━━━━━ PAGE EXCERPT ━━━━━

Create Index for Japanese Documents

Get help using and writing Nisus Writer Pro macros.
Post Reply
Kino
Posts: 400
Joined: 2008-05-17 04:02:32

Create Index for Japanese Documents

Post by Kino » 2017-03-31 10:22:42

Here is a macro which [1] indexes Japanese words in the frontmost document as “yomi<space>word”, [2] inserts Index, and [3] remove “yomi” necessary only for sorting Index entries.

Code: Select all

### Generate Index ###

# This is a sample NWP macro to generate Index for Japanese documents.
# Run against “kusabana.rtf”, it generates Index at the end of the file.
# For other documents, you have to define as many $item as needed.
# This macro indexes a word as “yomi<space>word” of which the yomi works as sort key.
# After the generation of index, “yomi” will be removed with trailing space.

$numColumn = 1 # Number of columns
$removeYomi = @true

$doc = Document.active
if ! $doc
	exit 'No open document, exiting...'
end

Debug.setDestination 'new'

$item = Hash.new
	# $item{'よみ 索引対象語'} = Cast to String 'Find Expression'
$item{'がんぴ 眼皮'} = Cast to String '眼皮'
$item{'せきちく 石竹'} = Cast to String '石竹'
$item{'だるまだいし 達磨大師'} = Cast to String '達磨大師'
$item{'わかんさんさいずえ 和漢三才図会'} = Cast to String '和漢三才図会'
$item{'かあねいしょん カーネイション'} = Cast to String 'カーネイション'
$item{'ちょうじ 丁子'} = Cast to String '丁子'
$item{'なでしこ ナデシコ'} = Cast to String '(?<!\p{Katakana})ナデシコ'
	# 'ナデシコ' not preceded by any Katakana leter (\p{Katakana})

━━━━━ PROVIDED DATA ━━━━━

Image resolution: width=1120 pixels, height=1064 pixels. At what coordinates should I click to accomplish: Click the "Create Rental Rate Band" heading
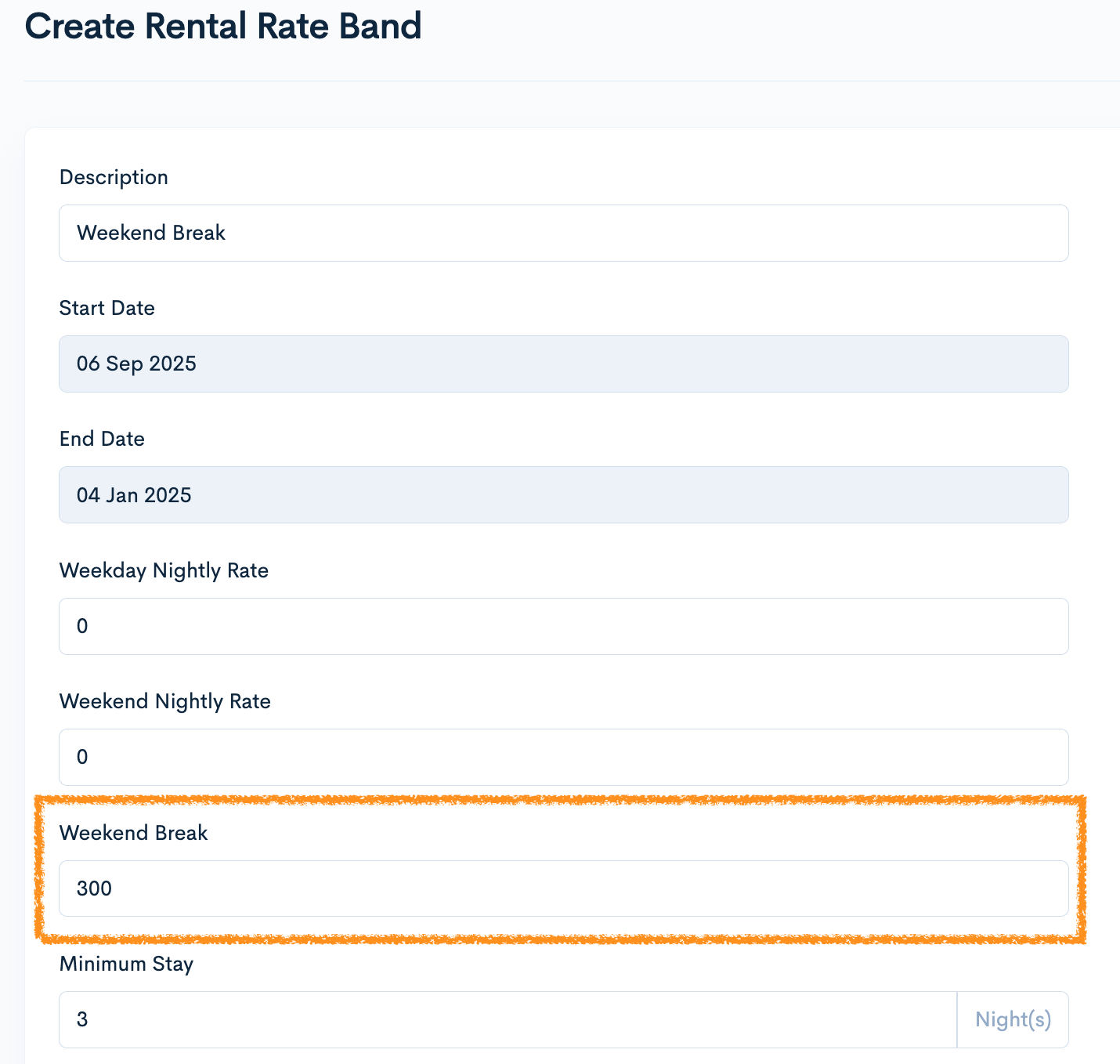(x=223, y=27)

━━━━━

> **WRITTEN INSTRUCTION 1**
Answer these questions about the Japanese index macro post, each in a single line:
(a) What number is assigned to $numColumn?
(b) Which file is the macro said to generate an Index for when run against it?
(c) On what date and at what time was the post written?
> **WRITTEN INSTRUCTION 2**
Transcribe the Japanese index macro post from "# Run against" to "with trailing space.".
> **WRITTEN INSTRUCTION 3**
For each statement, say whether the Japanese index macro post supports it. Answer yes or no, and quote the words from the post that decide it.
(a) After the index is generated, the macro removes the yomi.
(b) The macro sets $removeYomi to false.
(c) The author of the post joined in 2010.

> **RESULT 1**
(a) 1
(b) “kusabana.rtf”
(c) 2017-03-31, at 10:22:42

> **RESULT 2**
# Run against “kusabana.rtf”, it generates Index at the end of the file.
# For other documents, you have to define as many $item as needed.
# This macro indexes a word as “yomi<space>word” of which the yomi works as sort key.
# After the generation of index, “yomi” will be removed with trailing space.

> **RESULT 3**
(a) Yes: "After the generation of index, “yomi” will be removed with trailing space."
(b) No: "$removeYomi = @true"
(c) No: "Joined: 2008-05-17 04:02:32"